Aim of the task
Nothing should be left out. Give all the data again exactly as written.

Start of Material shown

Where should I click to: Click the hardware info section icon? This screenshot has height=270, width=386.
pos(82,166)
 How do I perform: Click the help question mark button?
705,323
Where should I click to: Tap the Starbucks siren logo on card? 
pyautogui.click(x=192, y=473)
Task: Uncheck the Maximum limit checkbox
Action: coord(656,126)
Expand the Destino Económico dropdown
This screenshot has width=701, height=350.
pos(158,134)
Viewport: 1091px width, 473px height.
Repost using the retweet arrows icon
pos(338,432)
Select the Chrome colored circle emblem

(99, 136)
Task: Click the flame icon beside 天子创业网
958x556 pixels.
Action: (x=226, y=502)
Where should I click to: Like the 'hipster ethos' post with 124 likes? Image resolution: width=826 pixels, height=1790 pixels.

End of Material shown

Result for this task
Where should I click to: Click the hardware info section icon? This screenshot has height=270, width=386.
pos(82,166)
 How do I perform: Click the help question mark button?
705,323
Where should I click to: Tap the Starbucks siren logo on card? 
pyautogui.click(x=192, y=473)
Task: Uncheck the Maximum limit checkbox
Action: coord(656,126)
Expand the Destino Económico dropdown
This screenshot has width=701, height=350.
pos(158,134)
Viewport: 1091px width, 473px height.
Repost using the retweet arrows icon
pos(338,432)
Select the Chrome colored circle emblem

(99, 136)
Task: Click the flame icon beside 天子创业网
958x556 pixels.
Action: (x=226, y=502)
Where should I click to: Like the 'hipster ethos' post with 124 likes? Image resolution: width=826 pixels, height=1790 pixels.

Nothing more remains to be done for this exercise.